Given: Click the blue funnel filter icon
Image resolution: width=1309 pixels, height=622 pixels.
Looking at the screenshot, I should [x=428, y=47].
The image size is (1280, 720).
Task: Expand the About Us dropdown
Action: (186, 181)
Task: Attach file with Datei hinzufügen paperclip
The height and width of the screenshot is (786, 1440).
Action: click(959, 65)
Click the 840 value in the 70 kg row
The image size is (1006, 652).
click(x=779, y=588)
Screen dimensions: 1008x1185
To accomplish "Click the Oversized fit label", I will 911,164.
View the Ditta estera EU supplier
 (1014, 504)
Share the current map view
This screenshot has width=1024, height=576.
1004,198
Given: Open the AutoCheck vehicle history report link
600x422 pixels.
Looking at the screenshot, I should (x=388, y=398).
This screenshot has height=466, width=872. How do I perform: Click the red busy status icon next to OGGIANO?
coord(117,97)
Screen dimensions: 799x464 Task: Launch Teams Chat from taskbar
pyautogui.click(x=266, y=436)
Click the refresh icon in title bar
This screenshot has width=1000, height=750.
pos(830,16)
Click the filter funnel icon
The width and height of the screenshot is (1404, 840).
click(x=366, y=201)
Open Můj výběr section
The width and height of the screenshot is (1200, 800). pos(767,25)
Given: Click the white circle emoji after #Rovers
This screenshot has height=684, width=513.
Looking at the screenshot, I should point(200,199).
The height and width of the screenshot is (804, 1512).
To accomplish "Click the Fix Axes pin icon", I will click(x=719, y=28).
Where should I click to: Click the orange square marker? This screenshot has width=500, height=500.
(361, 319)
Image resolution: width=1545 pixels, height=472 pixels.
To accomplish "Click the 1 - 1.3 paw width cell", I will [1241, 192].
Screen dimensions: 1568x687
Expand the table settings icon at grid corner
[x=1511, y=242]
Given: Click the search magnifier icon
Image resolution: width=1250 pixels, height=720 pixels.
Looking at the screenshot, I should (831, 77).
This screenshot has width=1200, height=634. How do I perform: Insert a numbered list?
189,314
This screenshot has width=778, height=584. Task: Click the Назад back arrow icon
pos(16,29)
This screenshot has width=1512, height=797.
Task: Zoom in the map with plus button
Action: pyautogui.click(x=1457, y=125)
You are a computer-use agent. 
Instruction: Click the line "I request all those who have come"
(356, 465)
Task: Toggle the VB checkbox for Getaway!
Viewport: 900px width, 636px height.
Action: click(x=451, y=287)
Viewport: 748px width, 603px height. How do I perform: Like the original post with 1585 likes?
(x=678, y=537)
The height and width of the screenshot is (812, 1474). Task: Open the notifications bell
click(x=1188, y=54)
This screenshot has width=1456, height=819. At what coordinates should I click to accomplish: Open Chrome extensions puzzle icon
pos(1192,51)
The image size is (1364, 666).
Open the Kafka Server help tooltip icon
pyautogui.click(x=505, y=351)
===
*REQUIRED WORK*. In the listing, find each line with the string "will" and copy it.

*ANSWER SPACE*.
To accomplish "Click the Oversized fit label", I will 911,164.
To accomplish "Click the Fix Axes pin icon", I will click(x=719, y=28).
To accomplish "Click the 1 - 1.3 paw width cell", I will [1241, 192].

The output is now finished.